• Tarefa 1:
Transcreva fielmente todas as linhas dos registros, sem incluir as imagens na resposta.

• Trecho citado:
É admitido, como início de prova material, nos termos da Súmula 73 deste Tribunal, documentos de terceiros, membros do grupo parental. De fato, o artigo 11, § 1 º, da Lei n. 8.213, de 1991, define como sendo regime de economia familiar aquele em que os membros da família exercem em condições de mútua dependência e colaboração. Nesse contexto, os atos negociais da entidade respectiva, via de regra, serão formalizados não de forma individual, mas em nome do pater familiae, que é quem representa o grupo familiar perante terceiros, função esta exercida, normalmente, no caso dos trabalhadores rurais, pelo genitor ou cônjuge masculino.

O fato de o cônjuge exercer atividade outra que não a rural também não serve para descaracterizar automaticamente a condição de segurado especial de quem postula o benefício, pois, de acordo com o que dispõe o inciso VII do artigo 11 da Lei nº 8.213/91, é segurado especial o produtor, o parceiro, o meeiro e o arrendatário rurais, o pescador artesanal e o assemelhado, que exerçam suas atividades, individualmente ou em regime de economia familiar, ainda que com o auxílio eventual de terceiros, bem como seus respectivos cônjuges ou companheiros e filhos maiores de 16 anos ou a eles equiparados, desde que trabalhem, comprovadamente, com o grupo familiar respectivo. Ou seja, ainda que considerado como trabalhador rural individual, sua situação encontra guarida no permissivo legal referido, sendo certo também desimportar se o cônjuge recebe alguma remuneração que complemente a renda familiar, mas que não retire a natureza de subsistência da renda advinda da atividade rural, ou seja que não se comunica ou interfere com os ganhos oriundos da atividade agrícola.

• Tarefa 2:
Reescreva o trecho sobre o segurado especial de "É admitido, como" a "ou cônjuge masculino.", substituindo "genitor" por "pai".

• Registros apresentados:
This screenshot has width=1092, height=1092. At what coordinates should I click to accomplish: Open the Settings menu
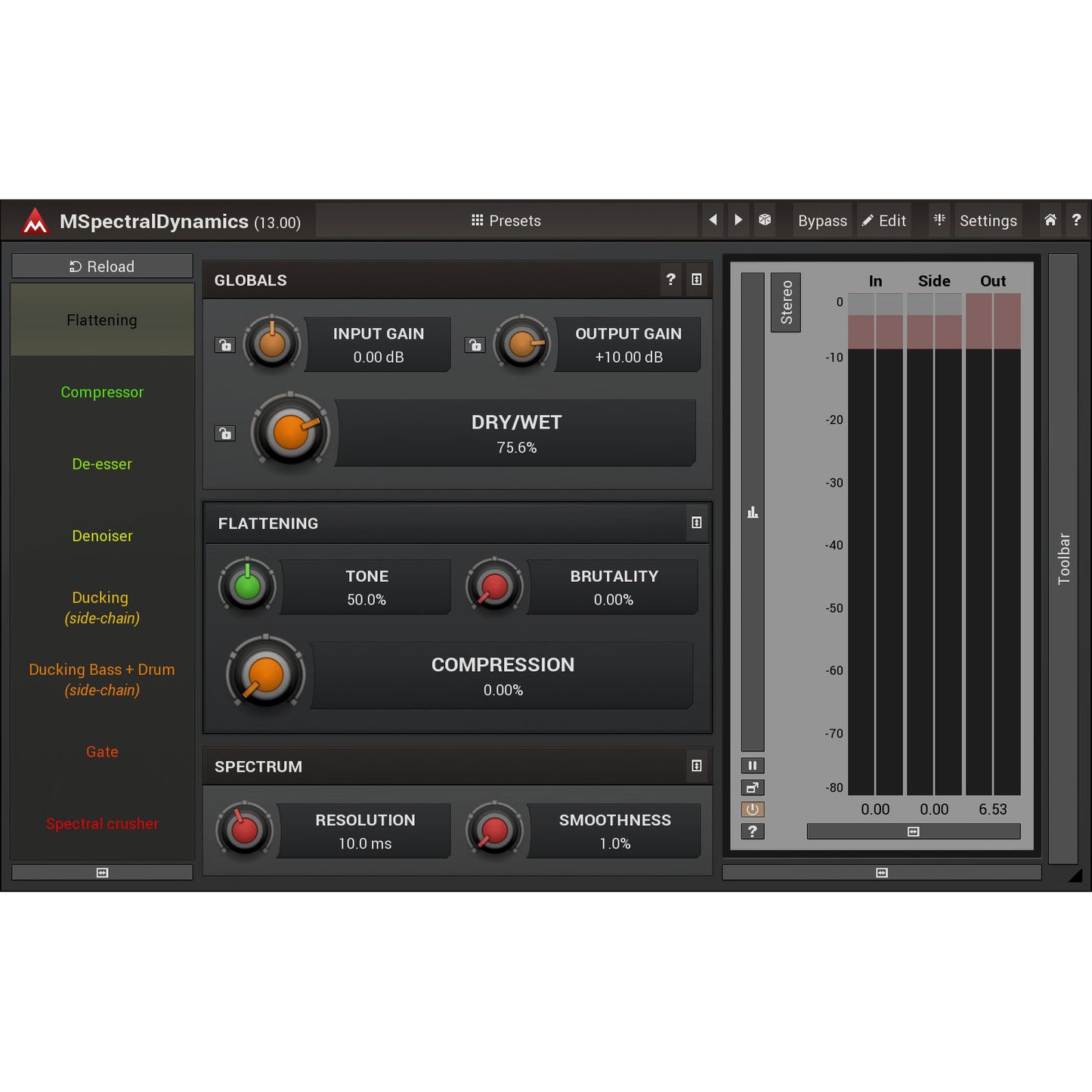click(x=988, y=220)
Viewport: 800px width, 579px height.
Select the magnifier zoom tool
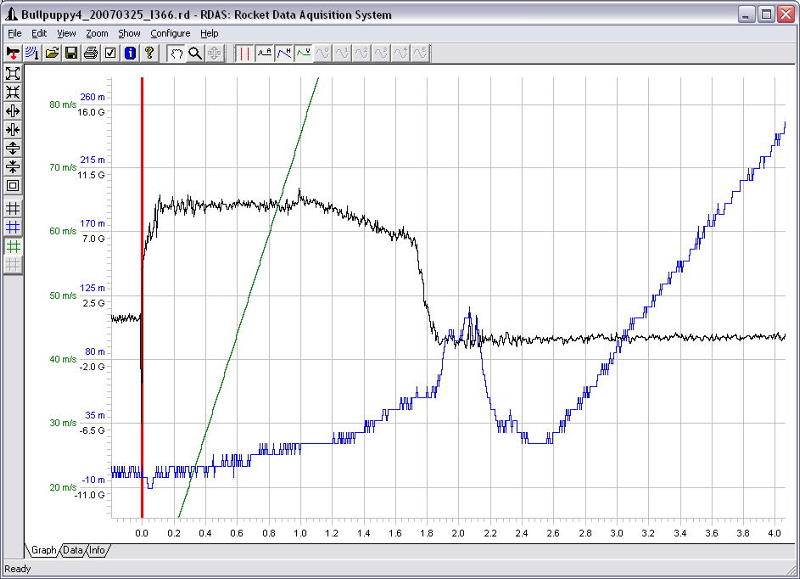click(x=195, y=53)
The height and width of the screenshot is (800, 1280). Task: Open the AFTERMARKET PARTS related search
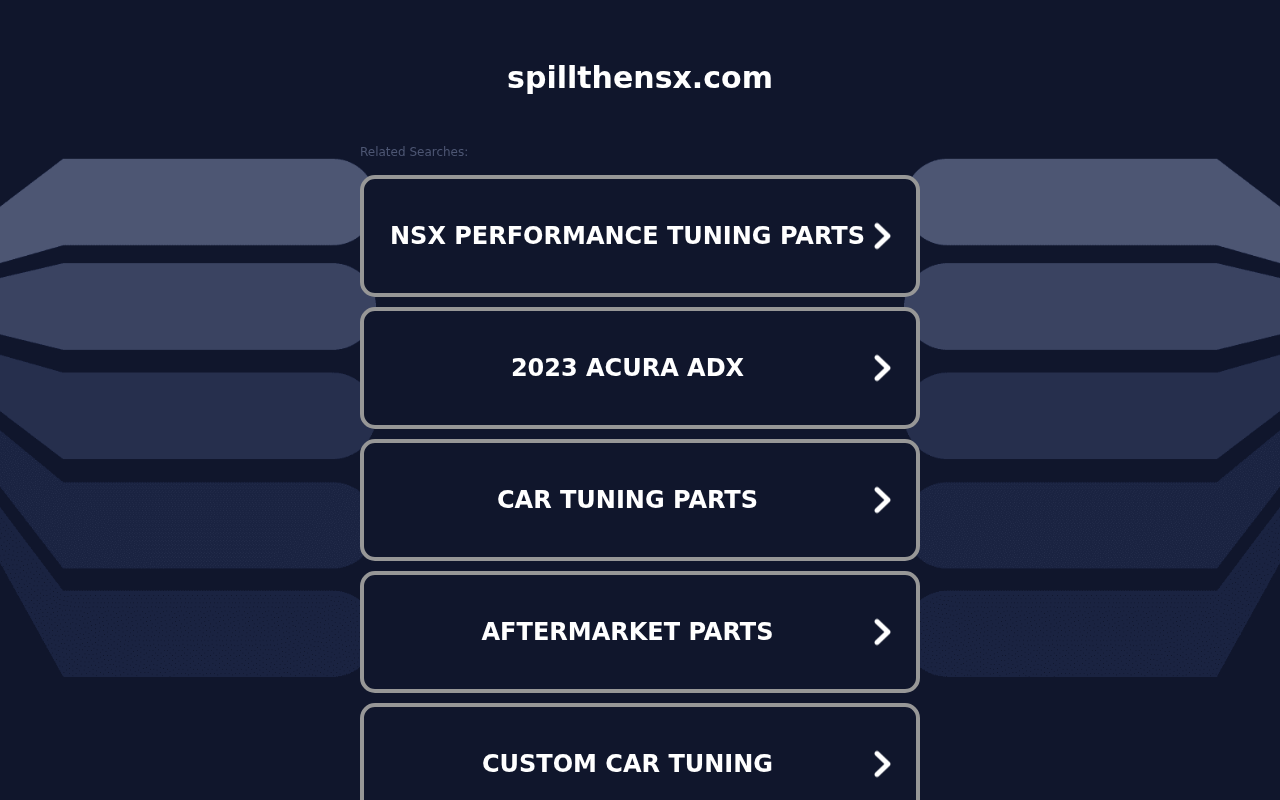click(x=627, y=631)
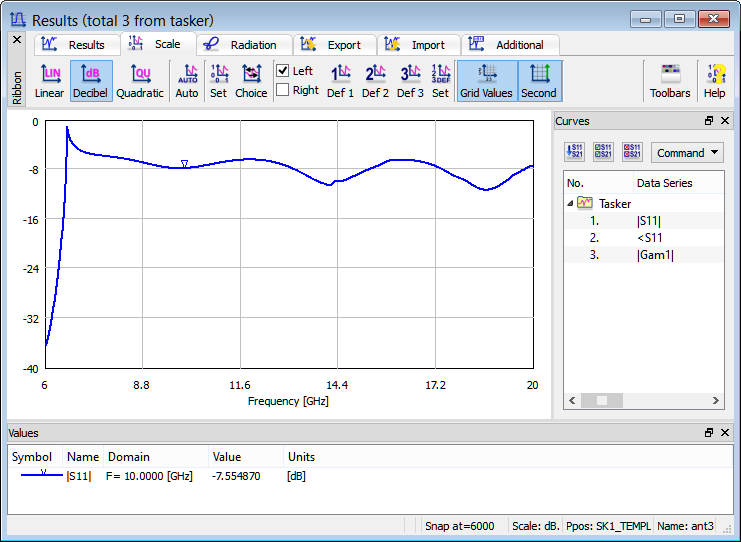Click the marker triangle on the curve

(184, 164)
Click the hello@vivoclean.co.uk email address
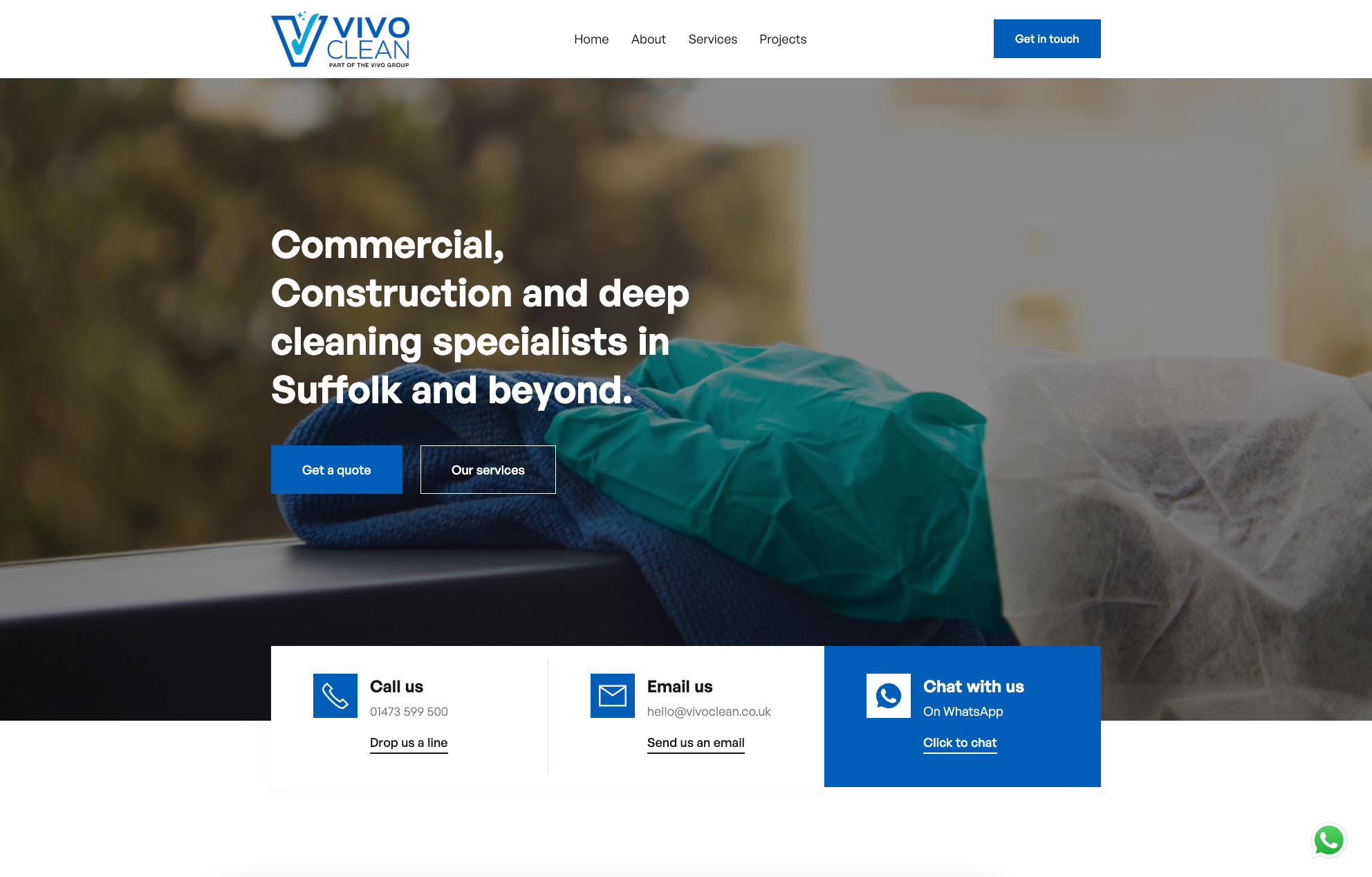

• Resposta 1:
This screenshot has width=1092, height=1092. At what coordinates should I click to accomplish: Open the Settings menu
click(x=988, y=220)
Viewport: 800px width, 579px height.
Select the magnifier zoom tool
click(x=195, y=53)
The height and width of the screenshot is (800, 1280). Task: Open the AFTERMARKET PARTS related search
click(x=627, y=631)
Click the marker triangle on the curve

(184, 164)
Click the hello@vivoclean.co.uk email address

• Resposta 2:
É admitido, como início de prova material, nos termos da Súmula 73 deste Tribunal, documentos de terceiros, membros do grupo parental. De fato, o artigo 11, § 1 º, da Lei n. 8.213, de 1991, define como sendo regime de economia familiar aquele em que os membros da família exercem em condições de mútua dependência e colaboração. Nesse contexto, os atos negociais da entidade respectiva, via de regra, serão formalizados não de forma individual, mas em nome do pater familiae, que é quem representa o grupo familiar perante terceiros, função esta exercida, normalmente, no caso dos trabalhadores rurais, pelo pai ou cônjuge masculino.